We also know that the coordinate of the vertex is \[\left( h,k \right)\], where we already know the values.
Therefore, the vertex is \[\left( 1,-5 \right)\].
Now we can find the intercept value,
We know that for x-intercept, y=0 from (2), we get
\[\begin{align}
  & \Rightarrow 0=2{{\left( x-1 \right)}^{2}}-5 \\
 & \Rightarrow \dfrac{5}{2}={{\left( x-1 \right)}^{2}} \\
\end{align}\]
We can square on both sides, we get
\[\begin{align}
  & \Rightarrow \left( x-1 \right)=\pm \sqrt{\dfrac{5}{2}} \\
 & \Rightarrow x=1\pm \sqrt{\dfrac{5}{2}} \\
\end{align}\]
Therefore, the x coordinates are \[\left( 1+\sqrt{\dfrac{5}{2}},0 \right),\left( 1-\sqrt{\dfrac{5}{2}},0 \right)\].
We can write in decimal form, we get x-coordinates \[\left( 2.5811,0 \right),\left( -0.5811,0 \right)\]
We also know that for y-intercept, x=0 from (2), we get
\[\begin{align}
  & \Rightarrow y=2{{\left( 0-1 \right)}^{2}}-5 \\
 & \Rightarrow y=-3 \\
\end{align}\]
Therefore, the y-coordinate is \[\left( 0,-3 \right)\]
Now we can find other points.
We know that to find other points, we can choose value for x and y,
For x = -1,
\[\begin{align}
  & \Rightarrow y=2{{\left( -1-1 \right)}^{2}}-5 \\
 & \Rightarrow y=3 \\
\end{align}\]
For x = 3,
\[\begin{align}
  & \Rightarrow y=2{{\left( 3-1 \right)}^{2}}-5 \\
 & \Rightarrow y=3 \\
\end{align}\]
Therefore, the other points are \[\left( -1,3 \right)\left( 3,3 \right)\]
Now we can plot the vertex \[\left( 1,-5 \right)\], x-coordinates \[\left( 2.5811,0 \right),\left( -0.5811,0 \right)\], y-coordinate \[\left( 0,-3 \right)\] and other points \[\left( -1,3 \right)\left( 3,3 \right)\].
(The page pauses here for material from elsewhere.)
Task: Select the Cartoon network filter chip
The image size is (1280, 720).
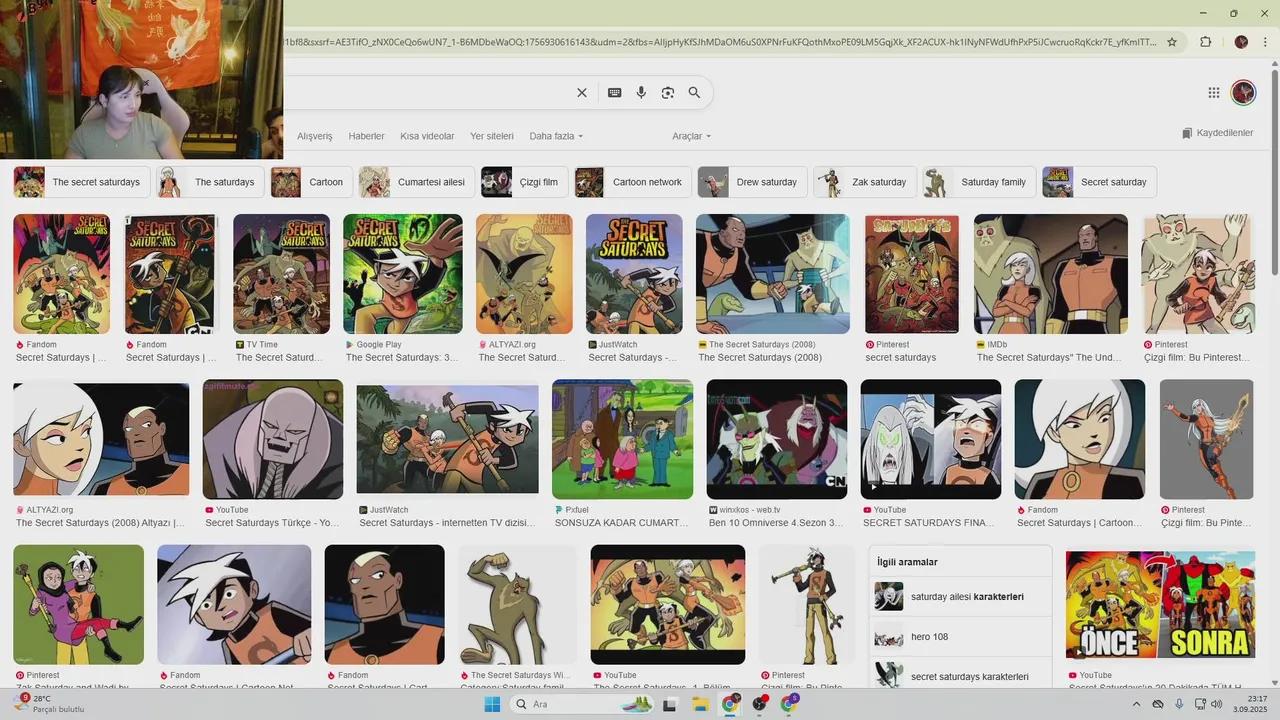Action: coord(633,182)
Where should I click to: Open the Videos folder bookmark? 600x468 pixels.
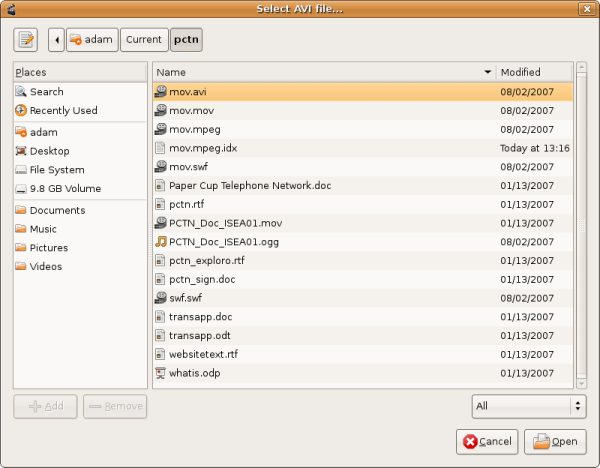tap(45, 266)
Note: Student make mistakes in finding the vertex form \[{{\left( x-h \right)}^{2}}\], here in this question we have the same form, if we have positive sigh over there, the we should know that the value of h will be negative. We know that to find x-intercept the value of y is 0 and vice versa.